To step down into a Facel II and go motoring must be the ambition of many who can never fulfil it. Such an experience is reserved for the few who can afford to buy one and for their friends and acquaintances.

Said Motor:

There are faster sports cars, although very few, and there are more refined and luxurious saloons, but it is difficult to think of a more remarkable combination of these rather conflicting qualities. ... its unique combination of qualities left the most vivid impression on everyone who drove it.
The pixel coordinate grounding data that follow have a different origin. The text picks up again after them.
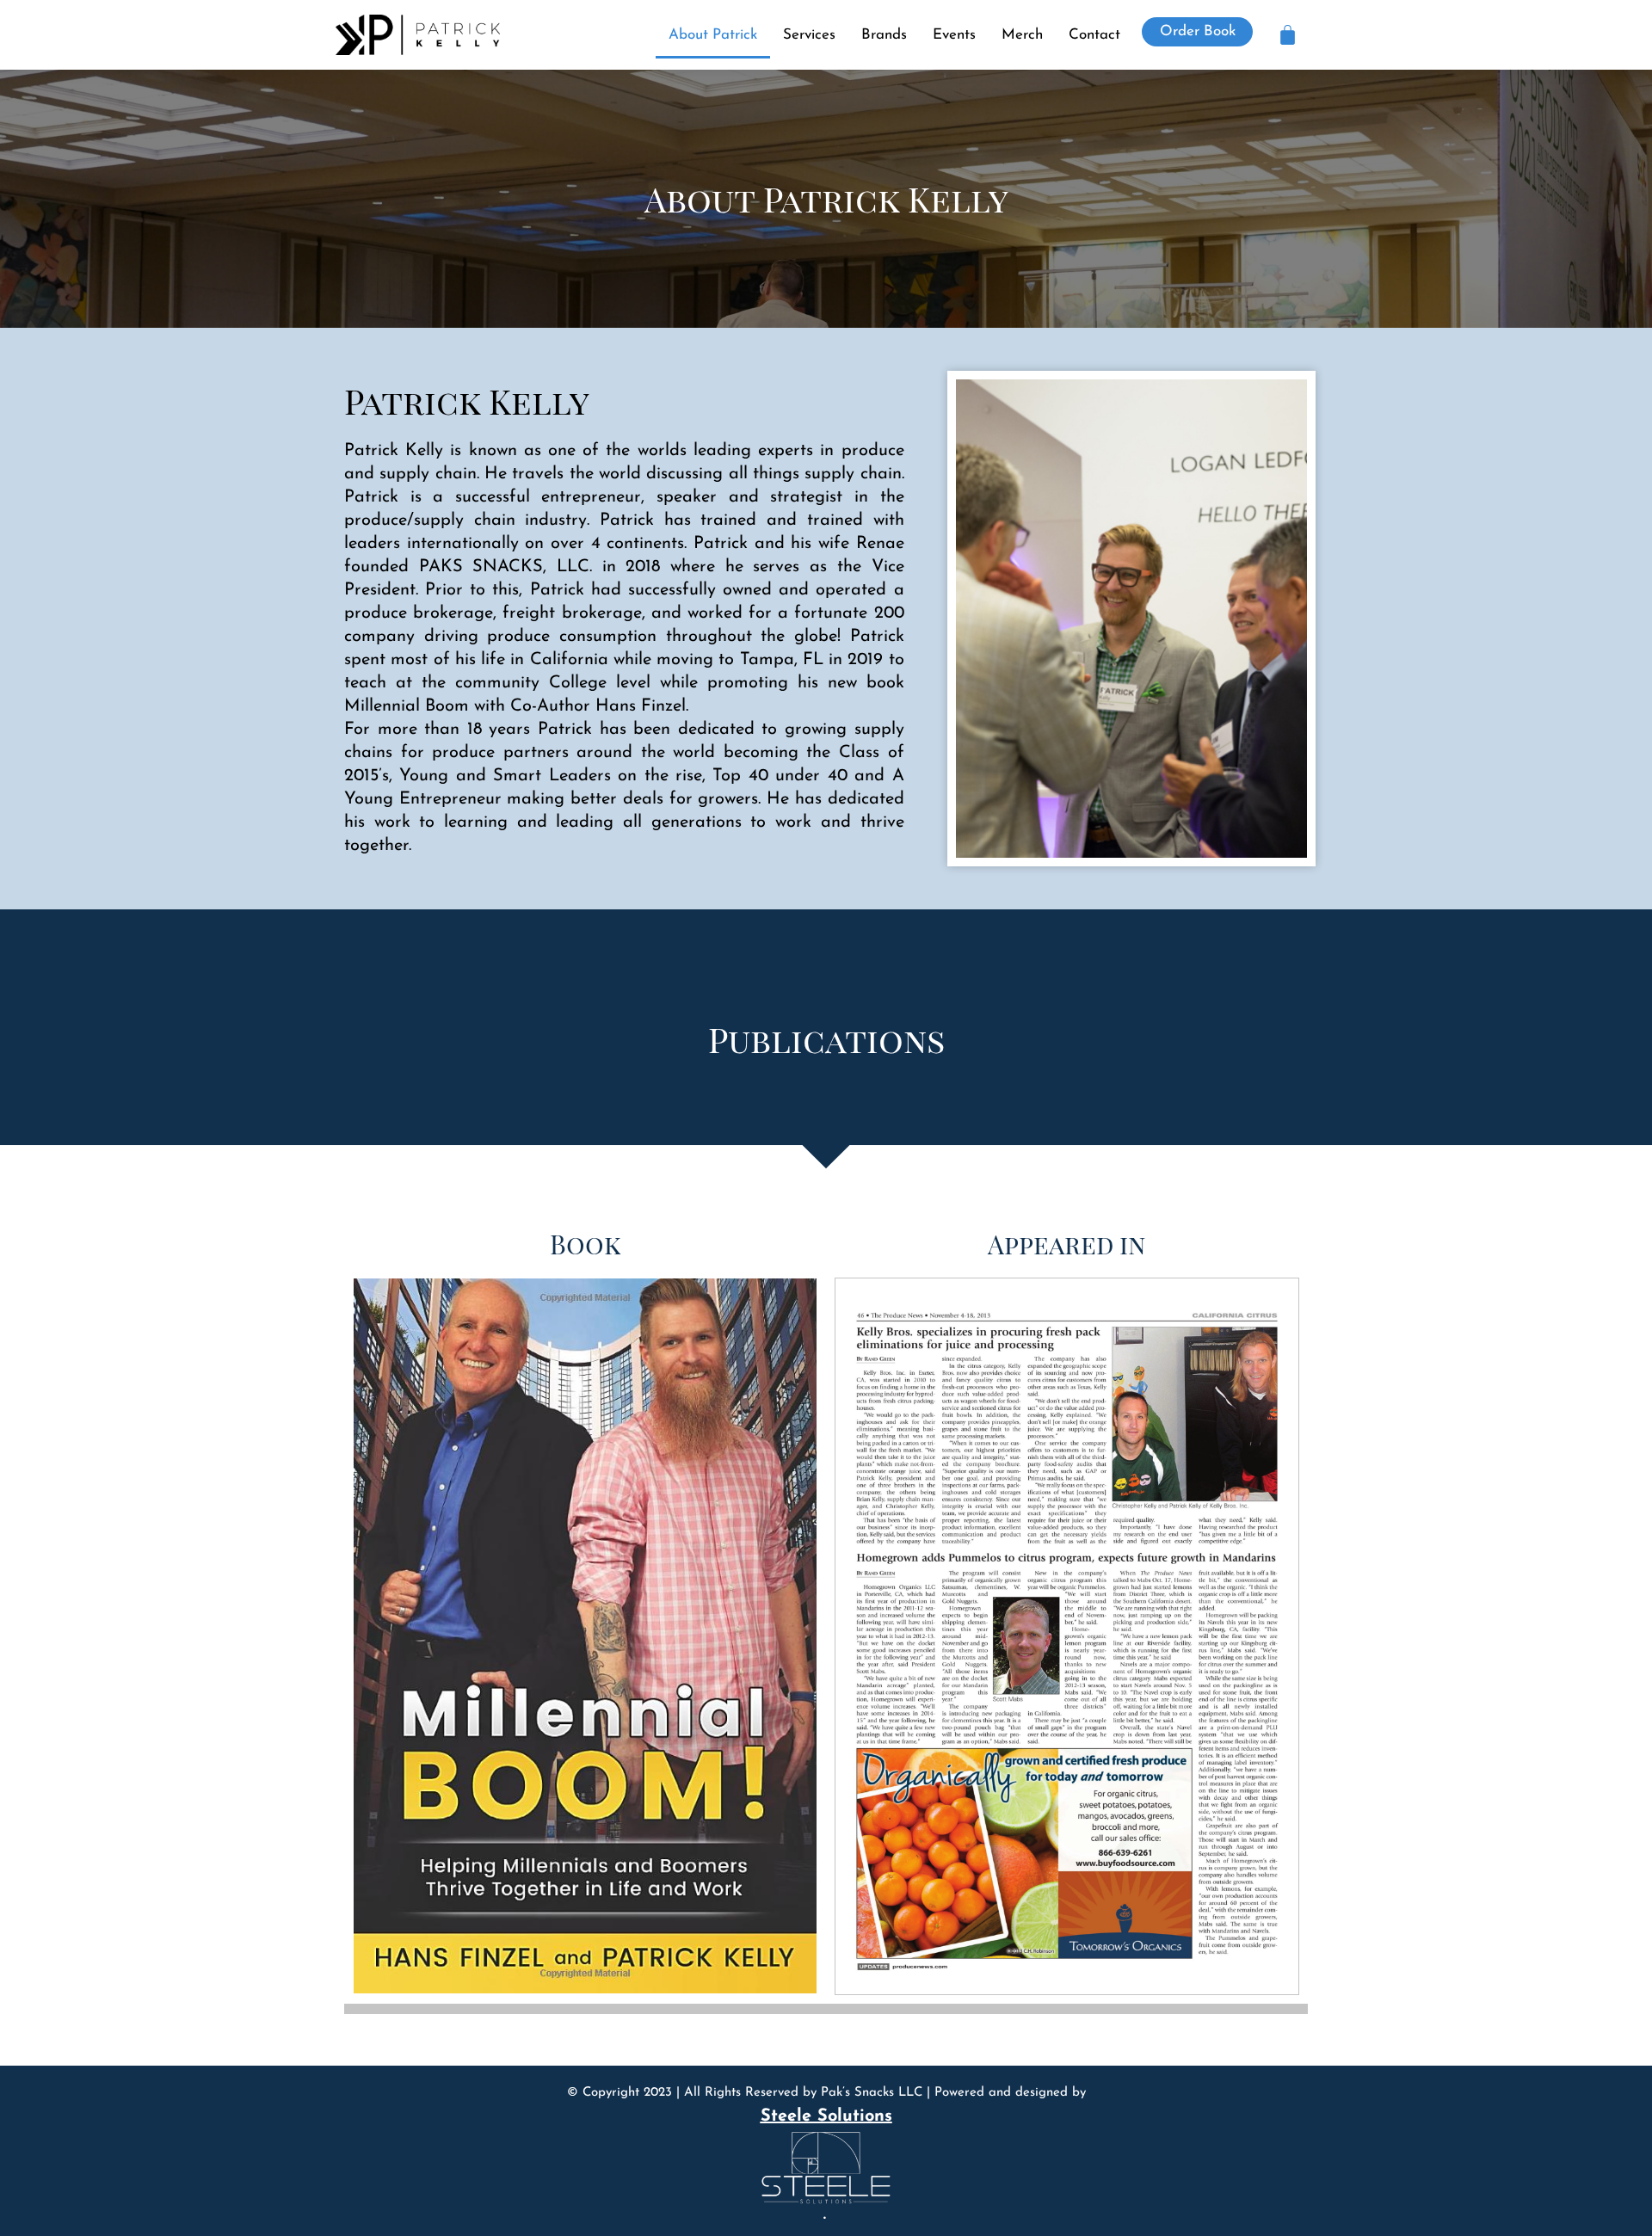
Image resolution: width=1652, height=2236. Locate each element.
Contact (1094, 35)
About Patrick (713, 35)
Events (954, 35)
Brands (884, 35)
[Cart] (1287, 34)
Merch (1022, 35)
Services (809, 35)
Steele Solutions (826, 2116)
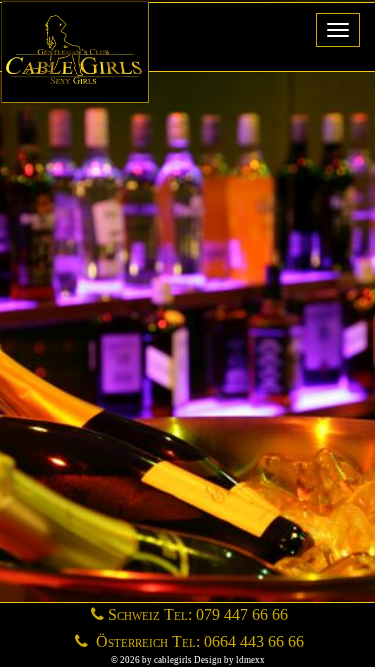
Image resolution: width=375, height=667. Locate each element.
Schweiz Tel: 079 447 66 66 (198, 614)
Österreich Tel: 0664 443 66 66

In particular one remembers the smoothness and silence, the effortless gait of a car which does 100 mi/h at only 3,650 rpm. and the acceleration which leaves other fast cars far behind on every straight. One can enjoy the latest refinements of American brute force with European standards of control in an environment of British luxury and French elegance.

==Demise==
In August 1961 Jean Daninos was obliged to offer his resignation and in 1964 the Facel company went into receivership, largely due to warranty claims against Facel Vega's smaller Facellia with its troublesome 'in-house' engine. As a result, Facel II production had to be discontinued with only 180 Facel IIs built.

==Collectibility==
Regarded by some today as one of the more handsome automobiles ever made, the remaining Facel IIs are now amongst the most sought-after of all 1960s Grand Tourers. On 1 December 2013 Bonhams in London auctioned the partially restored right-hand-drive Facel II formerly owned by Ringo Starr for £337,500 [= approx €407,000/$552,500 at the time]. On 6 February 2014 Bonhams in Paris auctioned a rusty and derelict 'barn-find' left-hand-drive Facel II in need of a total-rebuild restoration for €155,250 [= approx £129,000/$211,000 at the time]. On 27 June 2014 Bonhams in London auctioned a right-hand-drive 2-owner 'garage-find' non-runner in need of total-rebuild restoration for £122,460 [= approx €154,000/$210,000 at the time]. On 9 September 2017 Bonhams in London auctioned a restored right-hand drive Facel II for £315,100 [= approx €359,000/$428,000 at the time].